Les «étrangers» – les immigrants, les pauvres et les étrangers de toutes les autres catégories – correspondent bien à cette liste de premiers suspects. Alors faites les minorités raciales et ethniques. Ces autres vivent au milieu des groupes dominants, ou plus exactement, ils se croisent avec eux dans les lieux publics. Les gens de différents types peuvent se voir dans les grands magasins, les salles d'attente, les stations-service et les parcs de stationnement. Dans de tels moments, les politesses les plus ordinaires peuvent être échangées; peut-être qu'une personne dit «merci» ou s'écarte pour laisser passer une autre personne. Il y a un sentiment de félicitations discrètes; les choses se passent bien. Mais la conversation, comme ces regards et gestes brèves, s'aventure rarement au-delà de cela. Derrière ces assurances émoussées, une perception de la différence se cache. Les gens quittent les zones ouvertes pour retourner dans leurs logements respectifs. Les bulletins de nouvelles commencent.

Ce jugement – que les catégories de personnes sont fondamentalement différentes – et que ces différences apparaissent comme des comportements, des engagements de valeur, des divisions d'intérêts et même des hostilités pures – est difficile à éteindre, même dans une société attachée aux idéaux démocratiques. Plus précisément, il est difficile d'éteindre ceux qui ne se mêlent pas ouvertement à différents types de personnes dans les quartiers, les lieux de travail, les écoles, les clubs, les équipes et les églises partagés.

Certaines personnes – et tout le crédit pour eux – poursuivent des connexions qui relient les sphères de vie isolées de l'Amérique. D'autres transcendent leur ignorance par une pure générosité d'esprit. Mais beaucoup manquent de ces dispositions civiles. Et au sein de ce dernier groupe, il y a ceux qui se satisfont en évacuant complètement leurs antipathies.
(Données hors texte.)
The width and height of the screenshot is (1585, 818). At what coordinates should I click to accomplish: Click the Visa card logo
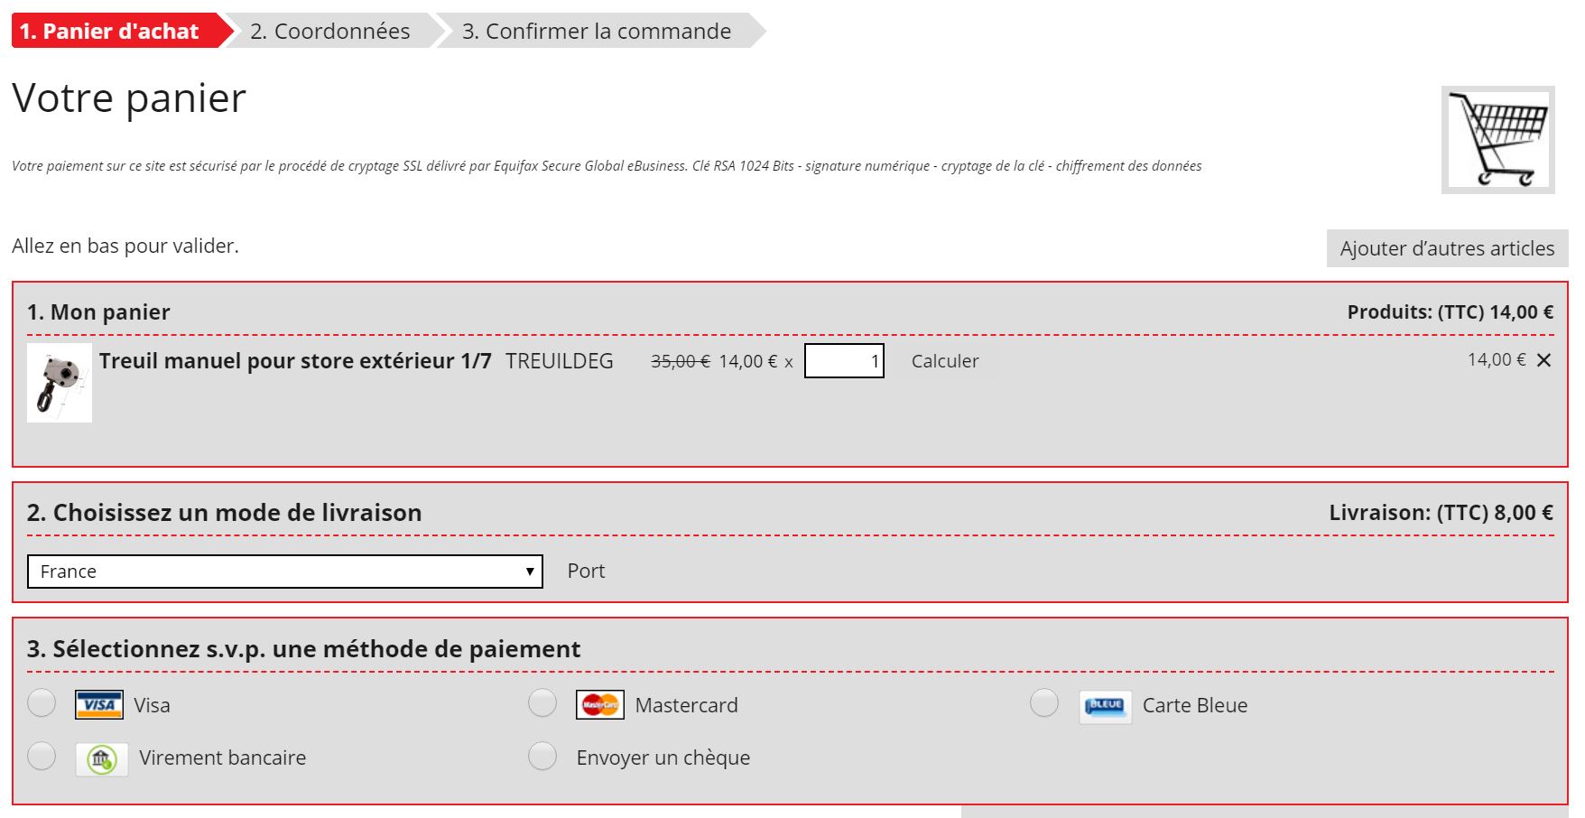point(99,705)
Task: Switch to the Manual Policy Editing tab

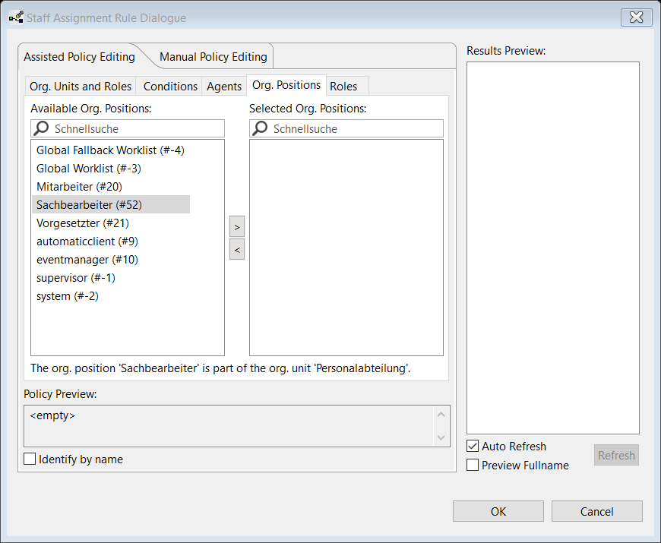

Cet essai étend les préoccupations ci-dessus. Ses sujets sont les préjugés et un compagnon séduisant, la fierté.

Il est commun de penser que les préjugés sont quelque chose que les «mauvaises» personnes sont infectées et que les bonnes personnes réussissent à résister. Je dois admettre que mon introduction ci-dessus semble soutenir ce point de vue. Mais bien sûr, ce n'est pas le cas. Chacun d'entre nous affiche l'impulsion typifiante. Nous identifions les personnes que nous rencontrons par des monnaies sociales reconnues: l'âge, le sexe, la taille et le poids, l'origine ethnique, la classe sociale, la région, la religion et le quatrième. La plupart d'entre nous portent des idées préconçues – des jugements fondés sur l'expérience et la tutelle antérieures – qui nous fournissent des attentes pour l'événement à portée de main. Nous croyons que la personne qui nous a précédés a l'habitude d'être traitée d'une certaine façon et s'attend peut-être à être traitée de cette façon maintenant. Nous prévoyons qu'ils nous "lisent" avec une intention similaire. Pour prendre un cas extrême, nous nous présentons différemment à quatre ans qu'à quarante ans.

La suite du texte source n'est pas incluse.